Flat-form clustering

Another new introduction in PRIMER 7 is a form of non-hierarchical (flat) clustering, the analogue of the k-means method in traditional cluster analysis. The latter is a widely-used technique based on Euclidean distances in the variable space of the original data matrix, seeking to form an optimal division of samples into a specified number of groups (k), minimising the within-group sums of squares about the k group ‘centres’ (termed centroids) in that high-dimensional variable space. However, in that form, it is quite inappropriate for typical species matrices, for which Euclidean distances or their squares (whether on normalised variables or not) are a poor measure of dissimil¬arity among samples, as discussed in Section 5 and in more detail in Chapters 2 and 16 of CiMC. What is required here, to be consistent with the rest of the PRIMER package (and the hierarchical methods previously described) is a technique which applies to any dissimilarity coefficient, and in particular, those suitable for species data (e.g. Bray-Curtis). By analogy with k-means, the concept of k-R clustering is introduced towards the end of Chapter 3 of CiMC, in which the k groups are chosen to maximise the global ANOSIM R statistic (as it would be calculated for an ANOSIM test of the k groups involved). Again, the use of R here has nothing to do with hypothesis testing; it is its usefulness as a completely general measure of separation of defined groups of samples, based only on the ranks of the dissimilarity matrix – the same numbers, however that dissimilarity is defined – which is being exploited.

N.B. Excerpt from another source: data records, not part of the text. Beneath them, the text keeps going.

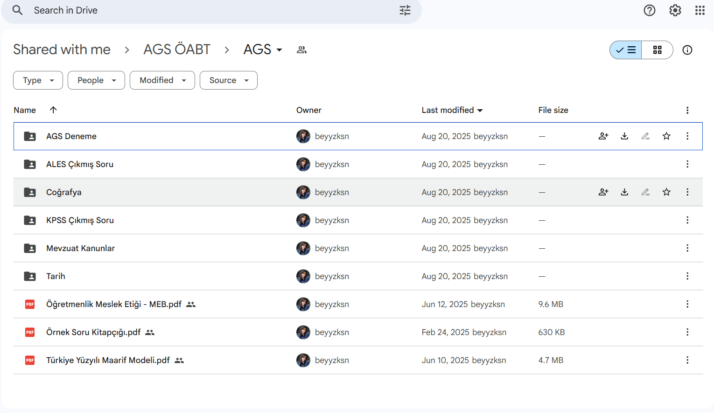This screenshot has width=714, height=413.
Task: Open Google apps grid launcher
Action: click(x=700, y=10)
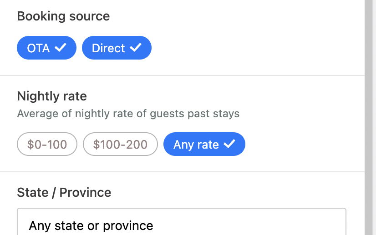Click the 'Nightly rate' section heading
This screenshot has width=376, height=235.
pyautogui.click(x=52, y=96)

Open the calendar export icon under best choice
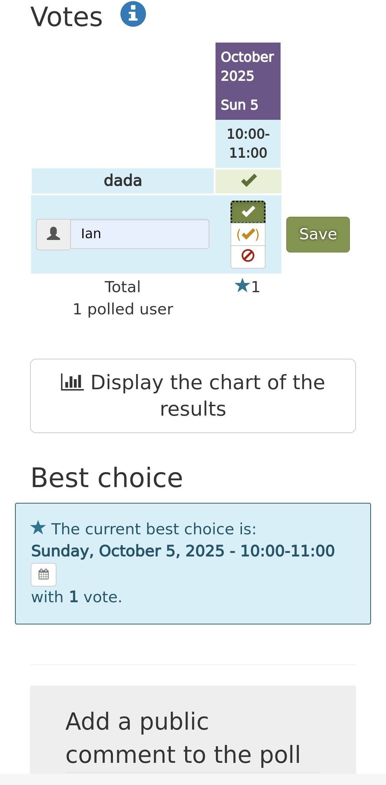(x=44, y=575)
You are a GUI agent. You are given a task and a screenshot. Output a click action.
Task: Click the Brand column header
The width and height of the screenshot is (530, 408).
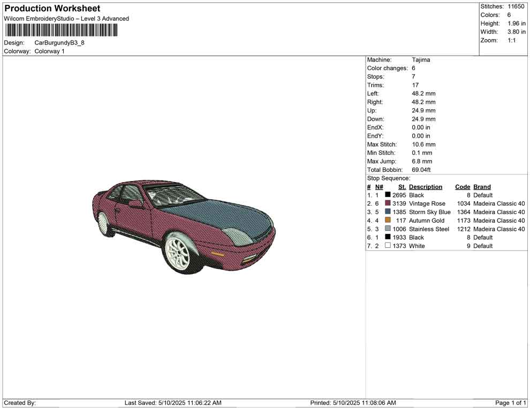[482, 187]
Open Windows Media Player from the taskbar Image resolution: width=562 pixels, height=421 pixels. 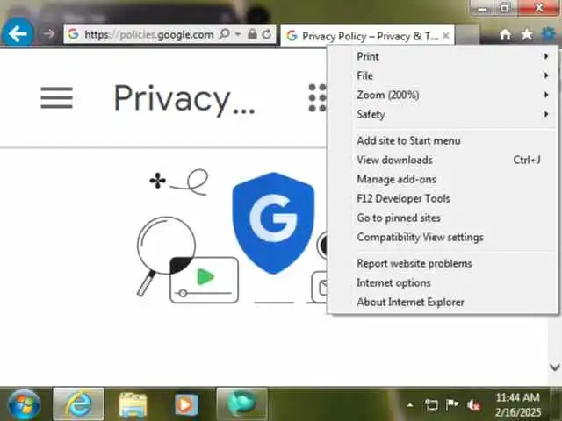coord(186,405)
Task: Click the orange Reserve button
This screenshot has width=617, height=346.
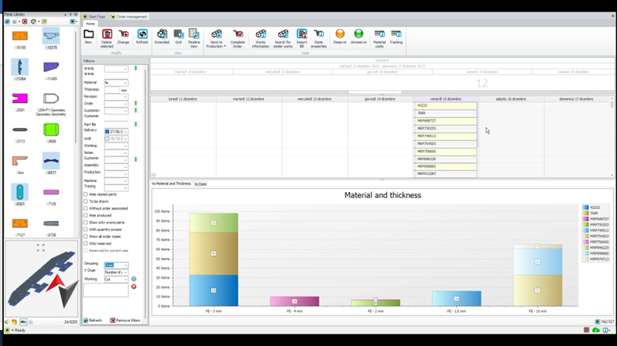Action: pyautogui.click(x=340, y=35)
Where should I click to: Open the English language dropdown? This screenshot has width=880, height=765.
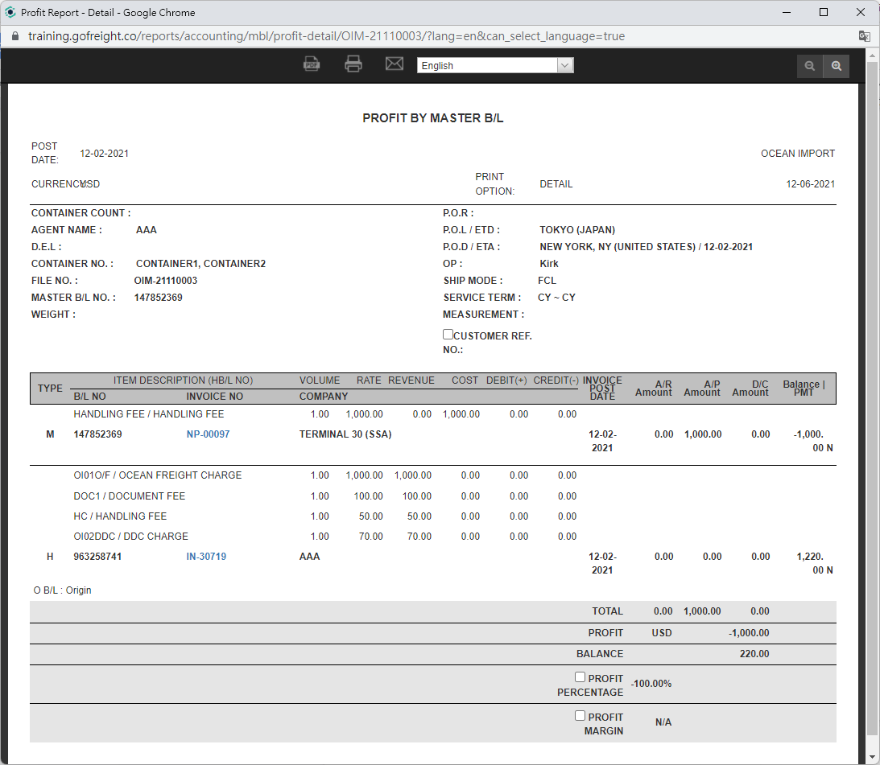coord(494,66)
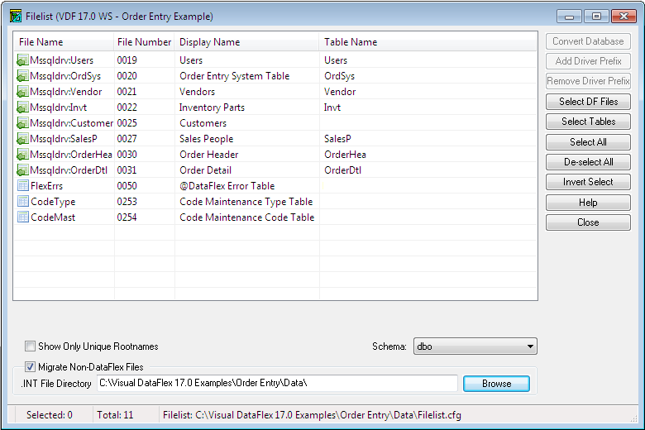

Above, we used the idea of maximising R for a division of the samples into two groups; here the kRCLUSTER routine simply generalises that to maximising R calculated over k groups. It again involves a demanding iterative search, with user choice of the number of random restarts (again the current default is 10 but try more if the process runs quickly).

A perceived drawback of the k-means approach is that k must be specified in advance. There may be situations in which a pre-fixed number of groups is required but, more likely, it would be useful to determine the ‘best k’ from a range of values, in some well-defined sense. SIMPROF tests can be exploited here also, to provide a possible stopping rule. The k-R Cluster dialog asks for min and max k values to try, and starting with (say) the default min k of 2, finds the optimal division into two groups and tests those groups, with SIMPROF, for evidence of within-group structure. So far, these groups and the tests will be exactly those of the unconstrained binary divisive (UNCTREE) routine, above. But these groups are not then further subdivided – this is not a hierarchical process. If at least one SIMPROF test is significant then these groups are thrown away, and the procedure starts again with the full set of samples and attempts to find an optimal k=3 group solution. These groups are again tested with SIMPROF, and if any of the three tests is significant, a k=4 solution is sought on the full set of samples, etc. The procedure stops either when the specified max k (default 10) has been explored or when all SIMPROF tests for the current k are not significant (i.e. there is no statistical evidence of structure at a finer-scale than this k-group partition). kRCLUSTER will request a factor name to define that grouping; note that it is a single factor holding only the solution for the (optimum or maximum) k-value at which the procedure terminates. A tree diagram cannot, of course, be plotted, since there is no hierarchy. In fact, the reason for exploring flat clustering of this type is to avoid the inflexibility, in hierarchical methods, of samples being unable to ‘change their allegiance’ – once in a specific group, a sample remains in a subset or superset of that group.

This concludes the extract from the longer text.